Massimiliano Minutoli: Manutenzione Beni e Servizi; Cimiteri, Arredo Urbano e Spazi Pubblici; Acquario e dimora per gli Animali; Protezione Civile e Difesa del Suolo; Sicurezza sui Luoghi di Lavoro; Pronto Intervento; Interventi Igienico Sanitari; Volontariato; e Servizi al Cittadino.
Alessandra Calafiore: Politiche Sociali, Politiche della Casa; Politiche Agroalimentari; Politiche della Salute; Baratto Amministrativo; Banca del Tempo; e Rapporti con le Istituzioni Religiose.
Roberto Vincenzo Trimarchi: Pubblica Istruzione e Servizi Scolastici; Formazione; Toponomastica.

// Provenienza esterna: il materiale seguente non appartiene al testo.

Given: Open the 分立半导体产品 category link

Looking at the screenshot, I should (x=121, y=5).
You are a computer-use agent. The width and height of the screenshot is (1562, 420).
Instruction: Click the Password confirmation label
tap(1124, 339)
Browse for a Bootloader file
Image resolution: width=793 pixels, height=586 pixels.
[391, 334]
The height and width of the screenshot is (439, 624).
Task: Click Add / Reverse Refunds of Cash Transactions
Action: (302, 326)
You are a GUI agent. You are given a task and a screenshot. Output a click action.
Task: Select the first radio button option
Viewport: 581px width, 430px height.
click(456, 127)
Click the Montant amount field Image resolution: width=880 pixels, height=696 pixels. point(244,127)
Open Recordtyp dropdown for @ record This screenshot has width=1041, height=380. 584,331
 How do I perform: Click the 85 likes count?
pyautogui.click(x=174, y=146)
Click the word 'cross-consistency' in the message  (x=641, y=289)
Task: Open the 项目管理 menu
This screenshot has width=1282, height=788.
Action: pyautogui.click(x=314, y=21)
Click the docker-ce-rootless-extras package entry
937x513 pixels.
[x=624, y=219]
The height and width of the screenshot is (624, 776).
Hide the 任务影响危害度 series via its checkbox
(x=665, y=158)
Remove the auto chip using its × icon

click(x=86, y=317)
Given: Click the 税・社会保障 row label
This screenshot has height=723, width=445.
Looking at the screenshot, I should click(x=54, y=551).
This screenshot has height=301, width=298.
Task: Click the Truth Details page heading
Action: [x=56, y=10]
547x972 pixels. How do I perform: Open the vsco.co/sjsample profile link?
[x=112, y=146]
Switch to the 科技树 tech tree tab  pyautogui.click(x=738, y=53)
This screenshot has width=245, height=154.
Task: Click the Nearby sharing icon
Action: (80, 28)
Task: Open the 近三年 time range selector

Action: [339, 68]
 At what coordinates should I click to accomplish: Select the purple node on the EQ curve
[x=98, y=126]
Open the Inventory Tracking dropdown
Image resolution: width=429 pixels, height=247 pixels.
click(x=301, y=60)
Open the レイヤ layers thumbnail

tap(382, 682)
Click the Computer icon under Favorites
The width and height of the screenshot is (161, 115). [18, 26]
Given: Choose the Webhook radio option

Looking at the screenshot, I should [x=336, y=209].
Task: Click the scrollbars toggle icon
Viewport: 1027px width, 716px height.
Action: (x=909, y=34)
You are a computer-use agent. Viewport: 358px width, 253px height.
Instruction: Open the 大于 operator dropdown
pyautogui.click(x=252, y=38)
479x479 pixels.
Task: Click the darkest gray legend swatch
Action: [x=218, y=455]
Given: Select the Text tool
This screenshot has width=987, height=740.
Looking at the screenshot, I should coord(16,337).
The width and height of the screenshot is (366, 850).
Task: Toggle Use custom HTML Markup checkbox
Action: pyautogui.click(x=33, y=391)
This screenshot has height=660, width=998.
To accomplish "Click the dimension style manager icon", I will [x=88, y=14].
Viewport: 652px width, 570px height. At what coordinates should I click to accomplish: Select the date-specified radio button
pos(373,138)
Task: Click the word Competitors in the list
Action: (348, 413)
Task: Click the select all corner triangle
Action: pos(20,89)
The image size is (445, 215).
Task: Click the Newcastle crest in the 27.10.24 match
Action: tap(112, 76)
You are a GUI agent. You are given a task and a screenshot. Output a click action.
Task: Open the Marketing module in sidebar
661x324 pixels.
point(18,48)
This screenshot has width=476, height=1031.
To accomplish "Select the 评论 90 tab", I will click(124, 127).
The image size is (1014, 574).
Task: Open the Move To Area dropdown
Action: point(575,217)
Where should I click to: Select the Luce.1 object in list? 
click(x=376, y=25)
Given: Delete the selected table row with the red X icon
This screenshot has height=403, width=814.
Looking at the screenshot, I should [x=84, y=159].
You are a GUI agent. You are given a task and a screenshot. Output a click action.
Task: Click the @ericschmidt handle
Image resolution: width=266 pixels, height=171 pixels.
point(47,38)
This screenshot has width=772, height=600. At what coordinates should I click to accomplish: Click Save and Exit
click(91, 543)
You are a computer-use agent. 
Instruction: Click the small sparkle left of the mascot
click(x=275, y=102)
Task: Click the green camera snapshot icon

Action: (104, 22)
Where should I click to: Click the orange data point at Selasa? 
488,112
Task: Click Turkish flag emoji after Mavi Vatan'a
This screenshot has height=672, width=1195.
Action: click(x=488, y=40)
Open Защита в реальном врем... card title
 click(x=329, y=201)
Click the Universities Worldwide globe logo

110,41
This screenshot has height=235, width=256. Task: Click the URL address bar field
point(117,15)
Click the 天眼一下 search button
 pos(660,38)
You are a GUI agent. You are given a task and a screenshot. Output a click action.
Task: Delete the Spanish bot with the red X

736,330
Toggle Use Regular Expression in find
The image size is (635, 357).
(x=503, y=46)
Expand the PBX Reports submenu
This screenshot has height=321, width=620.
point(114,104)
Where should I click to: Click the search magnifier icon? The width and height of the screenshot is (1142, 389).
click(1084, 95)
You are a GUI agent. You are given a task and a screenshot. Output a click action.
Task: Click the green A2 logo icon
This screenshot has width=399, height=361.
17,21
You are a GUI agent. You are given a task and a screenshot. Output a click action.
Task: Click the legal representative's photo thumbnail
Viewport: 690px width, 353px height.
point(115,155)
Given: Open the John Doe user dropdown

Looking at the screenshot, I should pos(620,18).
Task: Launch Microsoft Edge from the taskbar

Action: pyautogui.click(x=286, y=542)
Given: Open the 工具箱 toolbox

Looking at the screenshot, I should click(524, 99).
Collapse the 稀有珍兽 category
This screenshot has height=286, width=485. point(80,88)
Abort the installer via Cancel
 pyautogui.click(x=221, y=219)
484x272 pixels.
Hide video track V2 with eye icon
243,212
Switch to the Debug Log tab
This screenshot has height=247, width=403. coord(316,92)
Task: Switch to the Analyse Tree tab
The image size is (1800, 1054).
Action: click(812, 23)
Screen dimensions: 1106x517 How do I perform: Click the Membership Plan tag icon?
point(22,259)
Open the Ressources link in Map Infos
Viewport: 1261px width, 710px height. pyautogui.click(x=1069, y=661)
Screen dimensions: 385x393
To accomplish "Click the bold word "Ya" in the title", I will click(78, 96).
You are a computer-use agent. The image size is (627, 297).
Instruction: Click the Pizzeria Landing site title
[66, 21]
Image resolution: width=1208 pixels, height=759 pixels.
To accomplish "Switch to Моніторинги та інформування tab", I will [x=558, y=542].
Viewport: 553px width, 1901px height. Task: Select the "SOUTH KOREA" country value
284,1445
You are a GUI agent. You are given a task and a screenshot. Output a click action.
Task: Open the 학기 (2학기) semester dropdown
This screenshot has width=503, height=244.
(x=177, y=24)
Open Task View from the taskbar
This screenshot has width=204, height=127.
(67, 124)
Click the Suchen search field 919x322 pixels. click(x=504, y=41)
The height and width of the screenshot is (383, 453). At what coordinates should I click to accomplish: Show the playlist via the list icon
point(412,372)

Durante il comizio in piazza di domenica scorsa, De Luca ha lanciato un amo al consiglieri comunali, chiedendogli di indicargli il nome del decimo assessore da nominare, che si dovrà occupare dei rapporti con la giunta e il civico consesso.

Gioveni: “Caruso faccia ritornare a Messina la Notte della Cultura”

A meno di qualche ora dall’insediamento del neo assessore, il consigliere comunale Gioveni ha già una proposta da fare ad Enzo Caruso: riportare a Messina la “Notte della Cultura”.

“La nuova nomina del prof. Enzo Caruso ad Assessore alla cultura– dice il consigliere– mi da lo spunto per chiedere al neo esponente della Giunta De Luca di valutare concretamente l’opportunità di organizzare in città la riuscitissima e tanto apprezzata manifestazione della “notte della cultura“, che manca in città ormai da diversi anni.
Diventa fondamentale coinvolgere per l’importante evento artisti vari, associazioni, chiese, scuole, corali ecc. con una serie di iniziative che riusciranno senz’altro a soddisfare la grande “fame di cultura” che hanno improvvisamente scoperto di avere i cittadini messinesi, dimostrata dall’elevata partecipazione all’evento negli anni precedenti. Appare superfluo elencare i tanti eventi espositivi, concerti, mostre o le più disparate espressioni artistiche che hanno caratterizzato le bellissime “notti bianche” cittadine, ma su tutti non si possono non ricordare, per esempio, l’esposizione della “Vucciria” di Guttuso al Teatro Vittorio Emanuele nella seconda edizione del 2010, oppure la grande infiorata a piazza Duomo allestita nel 2011. Pertanto, confidando nella competenza ed esperienza del prof. Caruso, auspico che fra le prime iniziative del neo assessore vi sia proprio quello di far tornare a splendere Messina per una notte fra le luci di musei, chiese, piazze, scuole e teatri in cui poter gustare tutto ciò che é arte e cultura nelle sue più disparate forme”- conclude il consigliere.